I am lead dev at Downtime Monkey - a website monitoring site. Recently we’ve been hit by a large amount of spam sign-ups that seem to originate from glitch.me
It seems bots have set up accounts, usually with random gmail addresses on our free plan. Then they proceed to add lots of monitors for glitch.me sites - most of these don’t seem real because they monitor the site without alerting anyone.
This uses overhead on our servers so it’s a bit of a problem - if anyone here knows anything about this please let me know. I’m going to have to take some action and although I’d like to avoid a total ban on glitch sites, I might have to go down that road at least for our free accounts.
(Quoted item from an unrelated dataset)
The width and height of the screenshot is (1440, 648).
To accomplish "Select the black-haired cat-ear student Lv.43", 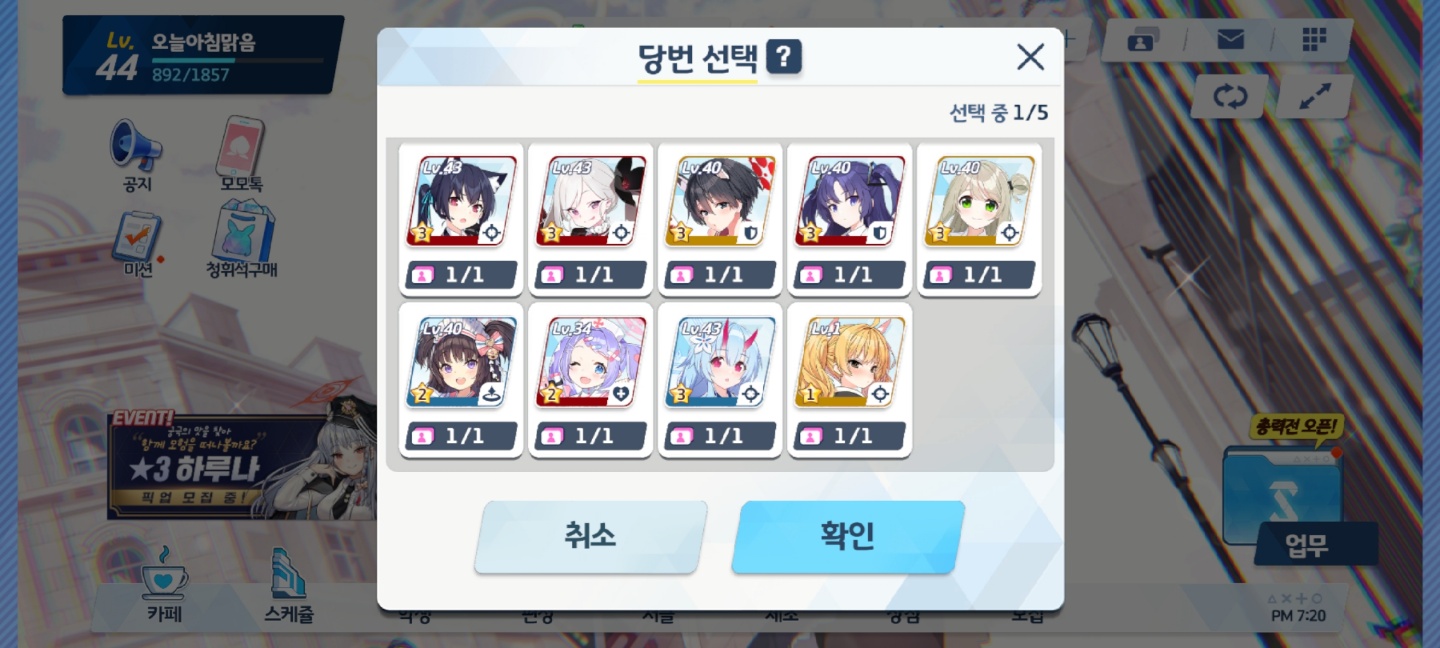I will point(461,219).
Thanks for the advice. They are getting through the email verification and rate limiting which we have in place already. Max number of free monitors per account is 60 but with hundreds of accounts this is adding up.
Someone accesses the user-facing side of a Glitch project that is not a static site
As you’ve figured out, “pinging” in this community refers to HTTP requests.
These HTTP requests trigger this “accessing the user-facing side” condition, which causes the project to continue using Glitch’s project hours, i.e. to have background processes continue running. This comes from a desire to build programs that aren’t websites on Glitch, where shutting down the background processes has a meaningful effect.
So that’s what they gain by “monitoring” even though there is no alert.
People in this thread are telling you to forbid monitoring .glitch.me websites. That’s because Glitch doesn’t want to allow this kind of automated access (see the excerpt at the top of this page Glitch: The friendly community where everyone builds the web), and these users want to help Glitch stop this kind of access.
@flyinRyan00 Pinging services are against the Glitch TOS
j. Infrastructure Integrity
We reserve the right to delete, suspend, or terminate your access to, or ability to use, any and all Services that we determine to be placing undue strain on our infrastructure. These changes were made in response to ping services on Glitch and our efforts to make the site more stable. You can read more about those efforts here.
The reason they use their services is because if the project isn’t accessed in 5 minutes it gets shutdown. It takes anywhere from 10 seconds to a minute for the project to be restarted. If this is a discord bot and not an actual site the bot completely stops working until it is manually restarted. Running anything 24/7 takes up resources as you are experiencing now. Since this is a free service Glitch is pretty much taking the hit for the cost of running each free project. The solution to having a project up all the time is simple, pay $96 for boosted app.
What do you mean “apps that stay awake”?
For free users, Glitch apps go to sleep after five minutes of inactivity — if an app is waking up, your users might see a loading screen (we do this to keep our servers happy). Boosted apps don’t sleep and are always ready to go.
As pinging services are against the TOS my suggestion is you block *.glitch.me and suspend any accounts that have any monitors to those domains as it’s a violation of Glitch TOS anyways. I can’t afford boosted apps but, i thank Glitch for what resources that have given me so far!
Just going to follow up on this to let you know how things have panned out…
After the advice from this thread I wrote a quick script to play ‘whack a mole’ with the spam sign-ups. It allowed me to just click a button to delete the monitors and Downtime Monkey account of anyone who tried to set up a monitor for glitch.me
The plan was to give me the time to observe the situation and setup something better without things getting out of hand. While doing this I noticed a few things:
the bots that signed up were quite clever - they are managing to bypass the Google reCaptcha v2 protection which we have in place about 50% of the time. They can also automatically verify their email addresses.
it’s more than one bot and/or person - in fact we had one user contact support to ask why it happened. When we explained we didn’t get a spam signup for several minutes but then they started again.
It looks like the bots have been developed to automatically signup and add a monitor when their glitch server spins down. When I deleted an account that tried to add a particular URL there was often another new account signed up within minutes and the process repeated.
Some of the URLs looked pretty malicious - things like virus dot glitch dot me, spambot dot glitch dot me etc. Others just looked like apps that didn’t do much - display color gradients etc
I managed to develop and test an update to the main add-monitors page so anyone trying to add a glitch site has their account auto deleted. It’s live now.
I also was contacted by glitch support who were very helpful and are in the process of blocking our IP address so if anyone tries redirecting etc the monitoring won’t get through.
I’ll probably write a blog about this and if I do I’ll post it here but that’s all for now - it’s been a long day!
@glitch_support Is the only one who can help you now. I would send an email as this is against the TOS. And glitch can ban the request from that host. That is what they did to other ping services.